Plot: Joey (Katharine Houghton) is excited to return home from a Parisian holiday, as she has fallen in love and plans to wed her new beau. The romance has been brief, but she is certain he is the one. Now she plans to introduce him to her parents on this return visit, before heading out once again to join her future husband on a business trip, after which they will be married. But her boyfriend John (Sidney Poitier) is concerned about how her parents will react, as she is white and he happens to be black. Joey is certain they won’t raise an eyebrow, as her parents are devoted liberals who have fought for equal rights and raised her to treat all races the same. John also knows his own parents will likely have an adverse reaction, so it is a potentially volatile situation. As the introduction approaches, will Joey’s parents accept John into their family and how will this night of surprises play out?
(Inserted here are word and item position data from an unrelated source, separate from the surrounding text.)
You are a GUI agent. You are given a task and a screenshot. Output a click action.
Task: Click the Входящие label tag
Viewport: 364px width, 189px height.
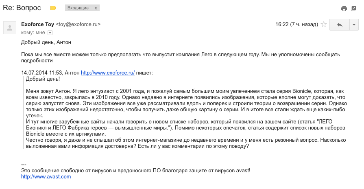tap(78, 8)
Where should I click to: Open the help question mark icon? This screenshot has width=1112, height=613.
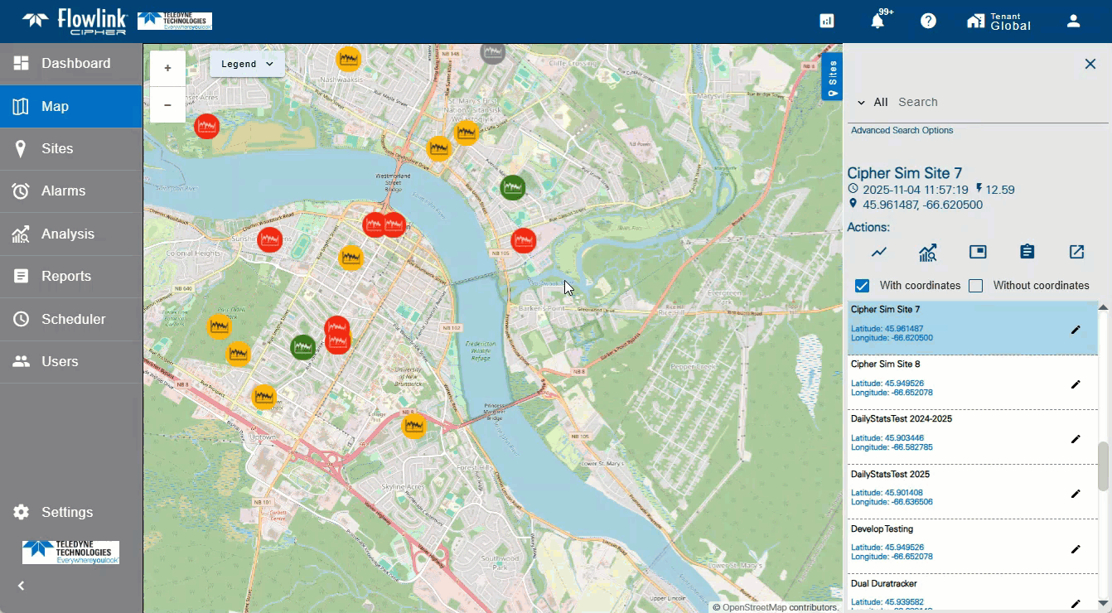pyautogui.click(x=928, y=22)
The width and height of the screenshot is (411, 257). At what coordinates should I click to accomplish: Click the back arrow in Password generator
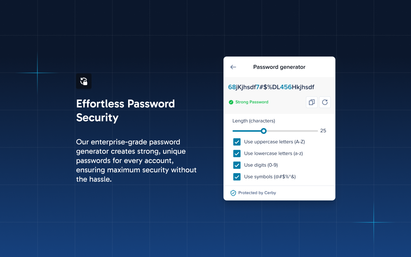point(233,67)
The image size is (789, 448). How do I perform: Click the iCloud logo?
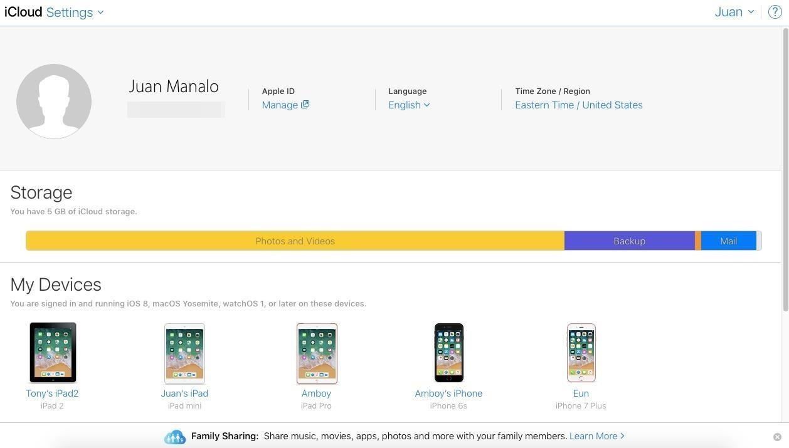tap(22, 11)
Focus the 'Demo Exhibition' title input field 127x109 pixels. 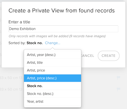point(64,29)
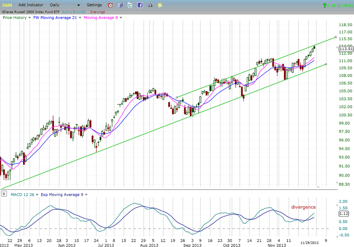
Task: Click the Drawings link
Action: pos(97,11)
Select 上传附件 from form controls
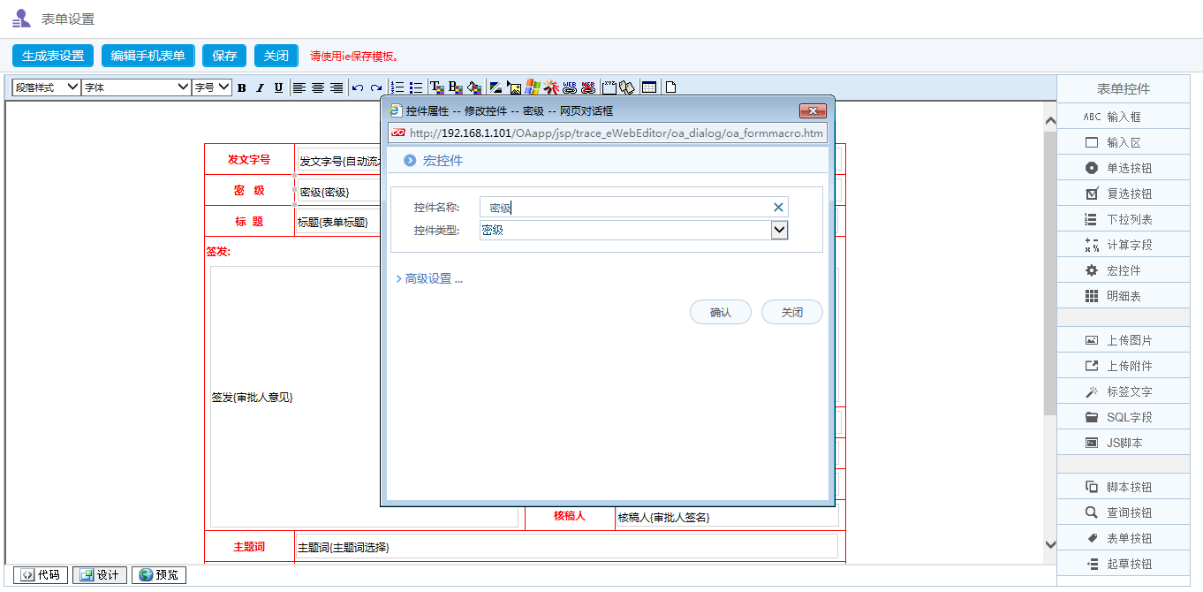 [x=1123, y=365]
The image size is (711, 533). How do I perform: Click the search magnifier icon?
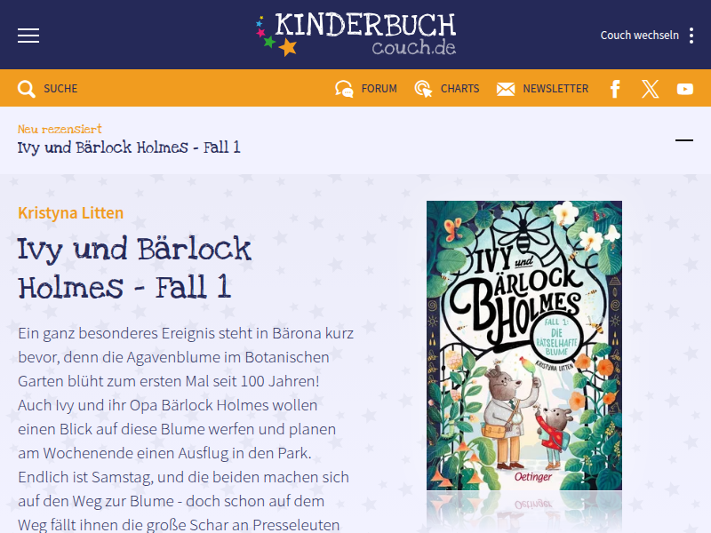click(x=27, y=89)
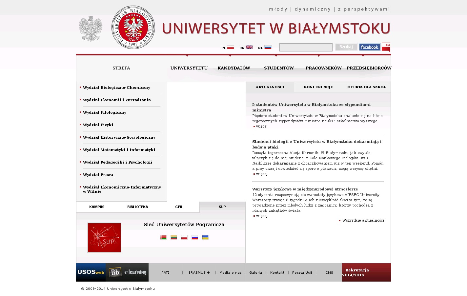
Task: Choose the Russian RU flag icon
Action: coord(268,48)
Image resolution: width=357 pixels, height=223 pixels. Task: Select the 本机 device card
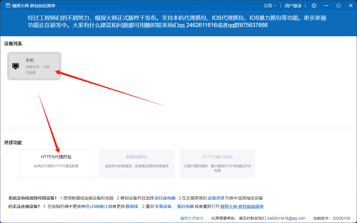(34, 66)
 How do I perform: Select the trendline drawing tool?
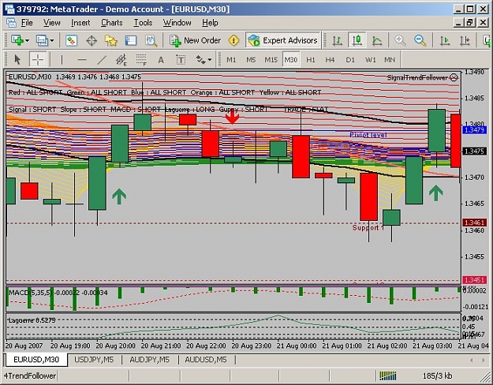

Entertainment Value: This movie remains relevant after multiple decades, as it deals with issues that remain pertinent and does so with great skill, choosing to inspire discussion, rather than stir up reactions. This premise of white liberals forced to face their own internal prejudices is a theme that has been covered time and again, but here is done with a thoughtful, balanced approach. The mothers are elated to see such a powerful romance in blossom, while the fathers struggle to accept the situation, as they see the potential problems involved. The movie is able to be candid and open about the issue of race, but never feels driven by hate, even in the outbursts from Tillie, who dislikes John’s bold intentions. The inner conflict is examined, mostly from the view of Spencer Tracy’s role, as he processes the situation and has to battle a mindset he never knew he had. He is presented as a loving father who wants the best for his daughter, but is torn over the issues she might face, as well as being put into a high pressure, limited time ultimatum. These are well crafted, believable characters put into an interesting situation, performed by a masterful cast. I think the decision to spark discussion, rather than pander for outrage is what makes this such a classic, as well as why it remains such a relevant movie.
No nakedness. No blood. This one has no sexual content (the new couple hasn’t slept together), but it does bring up the importance of romance, love, and that magical connection between two people. No violence either, as the movie uses a thoughtful approach and doesn’t pander to hate. The writing is excellent and gives us realistic, complicated characters that navigate a unique social situation under pressure, as time is a real concern. Tracy’s character has the most conflict, at least until John’s father arrives, but that is late into the picture. His performance is strong and effective, despite his poor health and of course, he would die a couple weeks after the movie was completed. Poitier is fine form as well, of course and his conversation with his in-movie father is powerful, to say the least. The rest of the cast is capable as well, with Katharine Hepburn, Isabelle Sanford, Katharine Houghton, and Cecil Kellaway in prominent roles. No real craziness in this one, the movie remains ground and always thoughtful.